Anche nei confronti di chi solleva dubbi, nelle chiacchiere nei diner, sull’opportunità di dare altri miliardi a Ucraina e Israele, Biden può usare argomenti forti, se troverà l’energia per farlo. Sì, l’America può permettersi di stanziare altri 100 miliardi di dollari per Ucraina, Israele e Taiwan, senza che i suoi cittadini paghino chissà quale prezzo. Perché ha un’economia che quest’anno produrrà 27 trilioni di dollari in beni e servizi e quest’anno ha speso 850 miliardi per la difesa. Che sono pari a poco più del tre per cento del pil: la metà di quello che gli Stati Uniti spendevano durante la Guerra fredda. I 75 miliardi di aiuti che l’America ha già dato all’Ucraina non incidono più di tanto sull’economia, tanto più che un terzo di quegli armamenti erano riserve di magazzino del Pentagono che già erano considerate obsolete. Israele da tempo riceve tre miliardi di dollari all’anno di aiuti dagli Stati Uniti: aggiungerne altri 10 per l’emergenza creata da Hamas è un investimento in democrazia e sicurezza che l’America può tranquillamente permettersi. 

 

Il problema che ha Biden, in fin dei conti, è di comunicazione. Tutto sta nel capire se riuscirà a compattare il partito, mobilitare la base e far arrivare agli elettori il messaggio che la ricetta economica messa in campo è efficace e che sconfiggere Putin e Hamas è vitale per l’America e non entra in concorrenza con la guerra all’inflazione. 

Ovviamente ci sono molti altri temi che determineranno la campagna elettorale, dall’aborto ai diritti Lgbtq e alla lotta all’immigrazione clandestina (il confine con il Messico sarà al centro dell’attenzione di entrambi i partiti). Per non parlare di tutti gli interrogativi, anche di tenuta della democrazia, che solleva la prospettiva di un ritorno di Donald Trump alla Casa Bianca e delle incognite legate ai processi giudiziari in corso per l’ex presidente. Ma le guerre all’estero e la situazione economica sembrano destinati a diventare il cuore del dibattito elettorale e sarà su questi terreni che Biden dovrà trovare la giusta narrazione e la forza per comunicarla in modo efficace.

----

### COSA SI CHIEDE
**a.** Quanto hanno speso quest'anno per la difesa gli Stati Uniti secondo il brano su Biden?
**b.** Per favore, trascrivi dal brano su Biden il passaggio che va da "Il problema che" fino a "la guerra all’inflazione." compreso.
**c.** Riprendi il brano su Biden e proseguilo a partire dalla sua ultima frase.
Le righe non hanno alcun legame con il brano su Biden.

### RIGHE ELENCATE

----

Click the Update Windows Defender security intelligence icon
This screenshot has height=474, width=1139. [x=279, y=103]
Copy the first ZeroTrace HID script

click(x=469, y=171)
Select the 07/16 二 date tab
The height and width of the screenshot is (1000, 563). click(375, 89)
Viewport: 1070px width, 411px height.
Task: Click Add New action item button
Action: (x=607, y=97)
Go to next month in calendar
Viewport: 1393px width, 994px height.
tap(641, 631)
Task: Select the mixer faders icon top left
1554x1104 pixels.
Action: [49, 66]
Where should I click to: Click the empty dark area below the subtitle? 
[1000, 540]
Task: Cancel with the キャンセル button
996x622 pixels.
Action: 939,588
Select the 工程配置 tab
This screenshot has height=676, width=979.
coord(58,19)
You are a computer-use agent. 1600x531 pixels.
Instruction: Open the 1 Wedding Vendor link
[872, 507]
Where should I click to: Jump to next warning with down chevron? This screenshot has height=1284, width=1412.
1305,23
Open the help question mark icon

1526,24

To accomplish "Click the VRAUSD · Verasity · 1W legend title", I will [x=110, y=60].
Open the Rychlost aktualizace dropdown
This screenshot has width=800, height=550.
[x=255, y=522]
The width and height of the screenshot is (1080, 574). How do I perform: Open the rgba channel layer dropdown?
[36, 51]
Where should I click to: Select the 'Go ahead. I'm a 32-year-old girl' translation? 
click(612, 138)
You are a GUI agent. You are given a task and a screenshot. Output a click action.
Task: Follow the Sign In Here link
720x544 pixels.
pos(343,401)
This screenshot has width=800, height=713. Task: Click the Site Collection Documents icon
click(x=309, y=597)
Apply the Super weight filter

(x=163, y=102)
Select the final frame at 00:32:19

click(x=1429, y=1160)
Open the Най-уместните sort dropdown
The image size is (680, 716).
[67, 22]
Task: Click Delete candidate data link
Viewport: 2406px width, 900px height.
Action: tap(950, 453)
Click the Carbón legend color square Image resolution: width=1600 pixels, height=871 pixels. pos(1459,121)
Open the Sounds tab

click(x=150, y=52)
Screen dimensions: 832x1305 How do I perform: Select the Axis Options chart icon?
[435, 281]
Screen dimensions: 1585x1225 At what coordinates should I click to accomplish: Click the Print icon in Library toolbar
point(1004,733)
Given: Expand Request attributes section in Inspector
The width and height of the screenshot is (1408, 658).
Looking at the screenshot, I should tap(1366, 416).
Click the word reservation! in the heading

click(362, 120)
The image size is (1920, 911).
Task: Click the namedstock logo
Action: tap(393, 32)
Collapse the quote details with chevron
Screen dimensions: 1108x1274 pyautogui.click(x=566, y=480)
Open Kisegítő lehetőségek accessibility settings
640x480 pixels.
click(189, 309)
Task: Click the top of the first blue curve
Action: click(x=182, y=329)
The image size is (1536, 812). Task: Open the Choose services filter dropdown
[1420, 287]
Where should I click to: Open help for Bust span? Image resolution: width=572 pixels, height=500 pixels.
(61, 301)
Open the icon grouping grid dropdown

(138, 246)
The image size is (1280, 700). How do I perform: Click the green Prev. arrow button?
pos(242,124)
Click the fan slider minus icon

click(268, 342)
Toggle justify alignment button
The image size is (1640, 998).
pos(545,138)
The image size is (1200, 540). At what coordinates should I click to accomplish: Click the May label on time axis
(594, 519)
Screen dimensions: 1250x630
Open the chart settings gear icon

----

### RISPOSTE AI COMPITI
**a.** 850 miliardi di dollari.

**b.**
Il problema che ha Biden, in fin dei conti, è di comunicazione. Tutto sta nel capire se riuscirà a compattare il partito, mobilitare la base e far arrivare agli elettori il messaggio che la ricetta economica messa in campo è efficace e che sconfiggere Putin e Hamas è vitale per l’America e non entra in concorrenza con la guerra all’inflazione.

**c.**
I precedenti storici probabilmente non rassicurano i suoi strateghi. Carter si trovò alla fine del suo primo mandato con un paese altrettanto critico e in preda a quello che fu definito un forte “malessere” per la situazione economica. Poi si trovò invischiato nella crisi degli ostaggi americani in Iran e finì per perdere contro Ronald Reagan. Nel 1992 George H.W. Bush si presentò agli elettori forte della fresca vittoria contro Saddam Hussein in Iraq e con in testa l’aureola di presidente che aveva vinto la Guerra fredda e visto crollare il Muro di Berlino. Ma perse contro Bill Clinton per non aver capito che agli americani interessava di più la situazione economica debole del paese (“It’s the economy, stupid!”, è il celebre grido di battaglia elettorale che lo stratega James Carville costruì per Clinton, facendolo vincere).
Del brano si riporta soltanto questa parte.